Stored records
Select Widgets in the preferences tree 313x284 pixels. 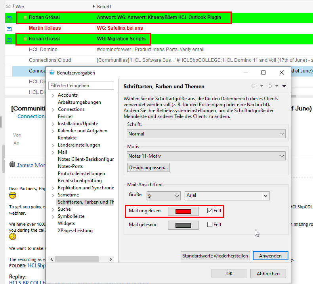(66, 223)
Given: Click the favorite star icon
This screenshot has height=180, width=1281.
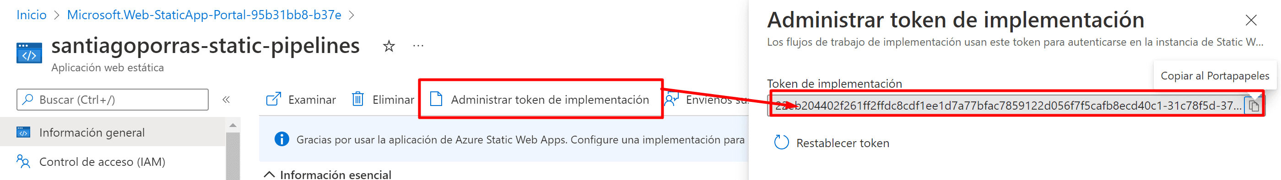Looking at the screenshot, I should click(x=389, y=47).
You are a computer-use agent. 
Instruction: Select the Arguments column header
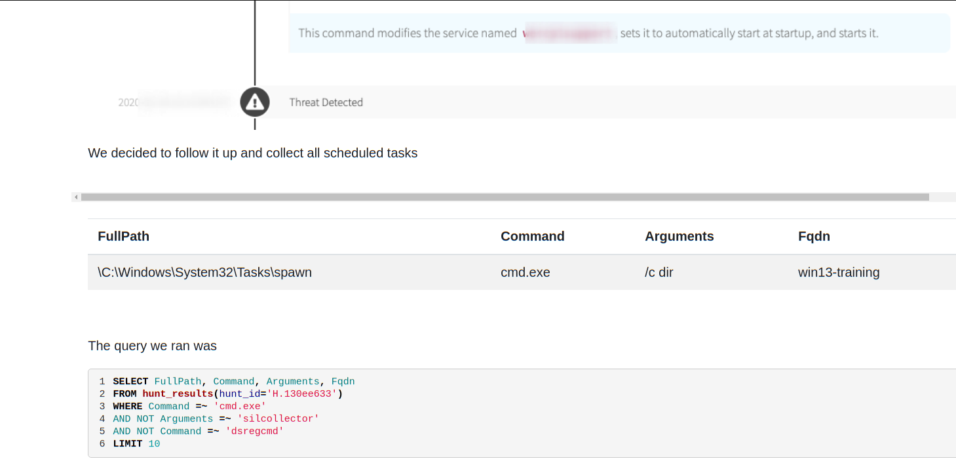(x=679, y=237)
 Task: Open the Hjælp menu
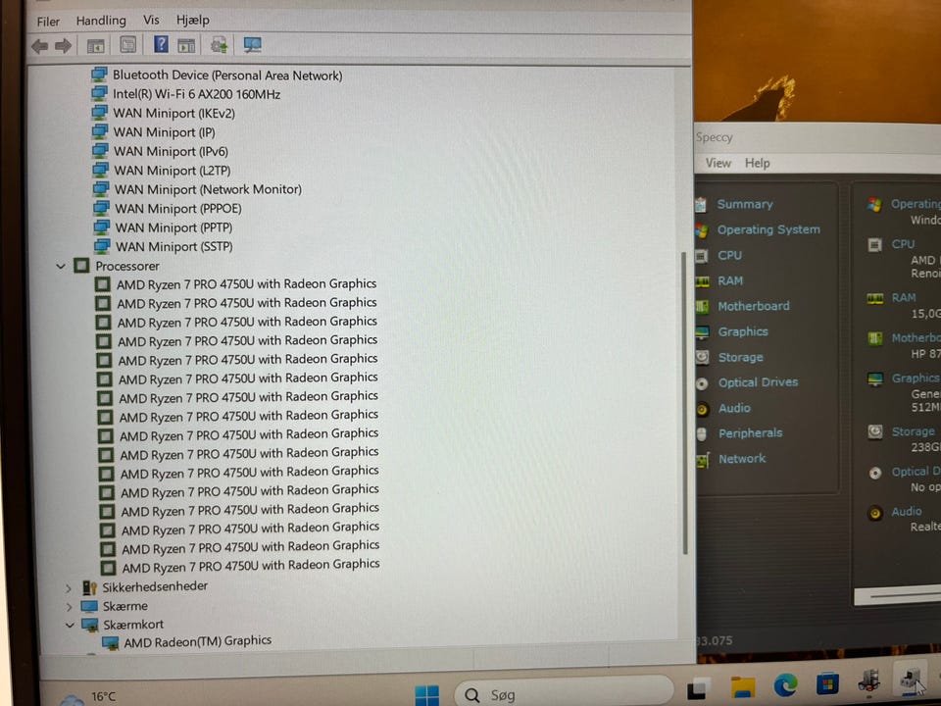193,20
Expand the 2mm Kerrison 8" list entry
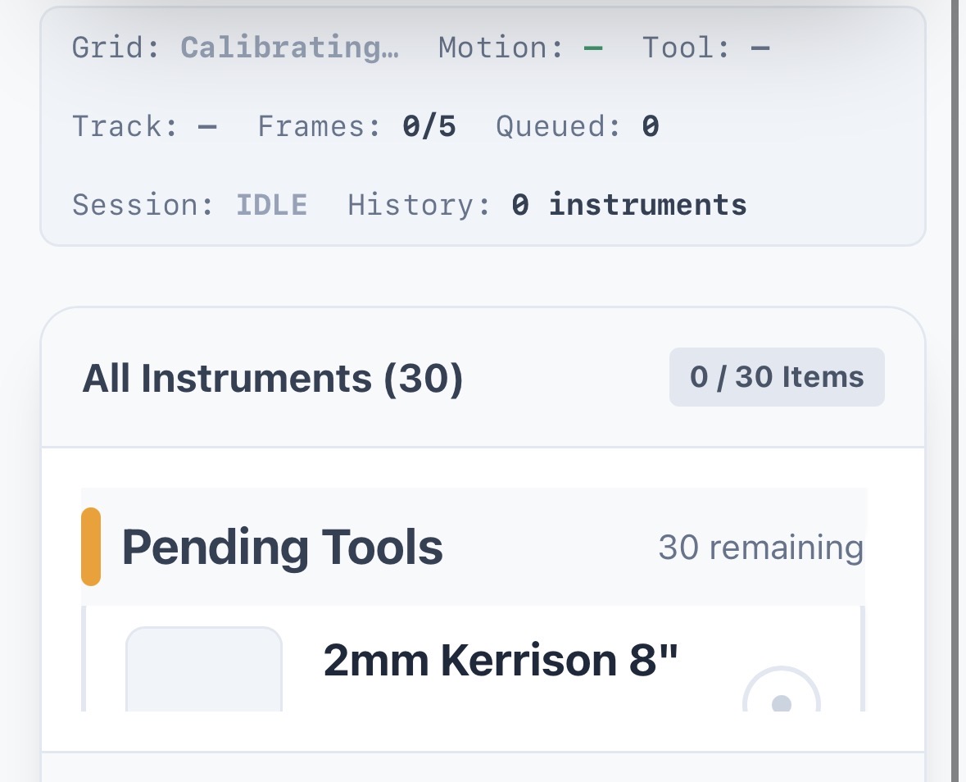The width and height of the screenshot is (966, 782). point(501,660)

● **Exercise instructions**:
Give again, exactly as written, the lines from the one with "Instruction: Select the" through the last line of the entries above, but skip the pictures.

● **Exercise solution**:
Instruction: Select the Arguments column header
(x=679, y=237)
 Task: Open the Hjælp menu
193,20
Expand the 2mm Kerrison 8" list entry
The width and height of the screenshot is (966, 782). point(501,660)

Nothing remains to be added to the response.